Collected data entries

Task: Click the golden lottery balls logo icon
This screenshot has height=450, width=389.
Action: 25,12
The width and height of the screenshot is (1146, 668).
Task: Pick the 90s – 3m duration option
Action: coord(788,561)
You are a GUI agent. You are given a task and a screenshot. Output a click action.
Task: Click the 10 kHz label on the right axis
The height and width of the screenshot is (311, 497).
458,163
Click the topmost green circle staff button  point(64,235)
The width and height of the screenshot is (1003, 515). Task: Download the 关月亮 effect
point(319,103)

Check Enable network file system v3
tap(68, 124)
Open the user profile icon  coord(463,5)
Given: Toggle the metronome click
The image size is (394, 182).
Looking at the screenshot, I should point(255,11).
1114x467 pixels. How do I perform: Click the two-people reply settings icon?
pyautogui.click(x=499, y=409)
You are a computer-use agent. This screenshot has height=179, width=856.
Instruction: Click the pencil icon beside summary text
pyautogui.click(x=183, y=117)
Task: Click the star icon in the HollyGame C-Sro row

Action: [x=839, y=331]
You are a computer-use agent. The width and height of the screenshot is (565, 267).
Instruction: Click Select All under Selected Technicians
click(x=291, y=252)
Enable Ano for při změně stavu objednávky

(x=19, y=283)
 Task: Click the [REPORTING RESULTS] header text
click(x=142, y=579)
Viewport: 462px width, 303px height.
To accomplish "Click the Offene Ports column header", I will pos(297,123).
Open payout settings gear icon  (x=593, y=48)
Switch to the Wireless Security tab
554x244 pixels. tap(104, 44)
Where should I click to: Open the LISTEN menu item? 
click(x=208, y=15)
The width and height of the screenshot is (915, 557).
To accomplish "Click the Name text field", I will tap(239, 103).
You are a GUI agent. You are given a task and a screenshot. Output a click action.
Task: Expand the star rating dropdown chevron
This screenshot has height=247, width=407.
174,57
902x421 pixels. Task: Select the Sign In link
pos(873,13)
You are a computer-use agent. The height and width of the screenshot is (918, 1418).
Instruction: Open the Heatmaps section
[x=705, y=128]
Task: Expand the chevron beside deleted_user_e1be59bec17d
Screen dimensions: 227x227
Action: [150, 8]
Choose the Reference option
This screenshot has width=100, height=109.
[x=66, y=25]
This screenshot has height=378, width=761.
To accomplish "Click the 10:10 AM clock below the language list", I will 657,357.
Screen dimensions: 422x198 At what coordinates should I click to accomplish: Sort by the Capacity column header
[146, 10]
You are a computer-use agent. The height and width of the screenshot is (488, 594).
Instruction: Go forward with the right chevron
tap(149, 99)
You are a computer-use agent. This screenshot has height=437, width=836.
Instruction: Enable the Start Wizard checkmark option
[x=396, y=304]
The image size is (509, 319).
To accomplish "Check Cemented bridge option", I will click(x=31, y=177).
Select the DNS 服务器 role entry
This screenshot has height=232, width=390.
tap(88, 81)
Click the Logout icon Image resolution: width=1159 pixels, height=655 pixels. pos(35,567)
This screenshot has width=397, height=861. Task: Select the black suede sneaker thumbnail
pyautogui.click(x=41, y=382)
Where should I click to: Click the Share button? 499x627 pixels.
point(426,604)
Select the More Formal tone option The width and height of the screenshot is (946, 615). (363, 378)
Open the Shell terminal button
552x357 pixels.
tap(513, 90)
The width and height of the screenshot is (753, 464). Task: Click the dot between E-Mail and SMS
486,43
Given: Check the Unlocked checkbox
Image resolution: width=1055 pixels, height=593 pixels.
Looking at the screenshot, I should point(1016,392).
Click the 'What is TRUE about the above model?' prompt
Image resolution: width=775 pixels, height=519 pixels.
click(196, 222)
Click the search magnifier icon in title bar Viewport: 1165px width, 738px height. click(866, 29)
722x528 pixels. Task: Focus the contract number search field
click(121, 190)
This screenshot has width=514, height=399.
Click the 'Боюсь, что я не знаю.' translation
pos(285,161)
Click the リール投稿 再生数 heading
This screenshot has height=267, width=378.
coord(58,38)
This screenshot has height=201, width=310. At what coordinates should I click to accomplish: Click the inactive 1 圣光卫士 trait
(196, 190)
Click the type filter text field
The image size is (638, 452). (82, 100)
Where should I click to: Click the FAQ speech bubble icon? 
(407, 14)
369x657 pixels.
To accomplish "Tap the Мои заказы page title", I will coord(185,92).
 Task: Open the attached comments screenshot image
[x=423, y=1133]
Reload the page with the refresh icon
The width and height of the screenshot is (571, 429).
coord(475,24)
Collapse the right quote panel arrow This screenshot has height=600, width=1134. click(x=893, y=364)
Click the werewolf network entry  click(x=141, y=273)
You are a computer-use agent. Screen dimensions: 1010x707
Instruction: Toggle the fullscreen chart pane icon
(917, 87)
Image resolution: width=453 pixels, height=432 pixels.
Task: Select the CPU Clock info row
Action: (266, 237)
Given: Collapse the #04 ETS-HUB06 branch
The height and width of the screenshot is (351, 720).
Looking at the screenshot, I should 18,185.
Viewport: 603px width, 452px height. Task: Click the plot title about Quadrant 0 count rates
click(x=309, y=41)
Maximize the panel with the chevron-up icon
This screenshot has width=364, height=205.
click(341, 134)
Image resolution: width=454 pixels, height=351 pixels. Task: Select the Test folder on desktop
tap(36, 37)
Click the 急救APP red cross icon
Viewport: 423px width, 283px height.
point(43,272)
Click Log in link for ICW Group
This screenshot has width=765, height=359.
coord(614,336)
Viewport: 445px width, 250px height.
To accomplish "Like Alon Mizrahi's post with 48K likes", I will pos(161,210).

▶ Assignment
Extract each line holding the word "computer" from the records.

▶ Written answer
You are a computer-use agent. This screenshot has height=179, width=856.
You are a computer-use agent. The width and height of the screenshot is (565, 267).
You are a computer-use agent. The height and width of the screenshot is (918, 1418).
You are a computer-use agent. The height and width of the screenshot is (488, 594).
You are a computer-use agent. This screenshot has height=437, width=836.
You are a computer-use agent. Screen dimensions: 1010x707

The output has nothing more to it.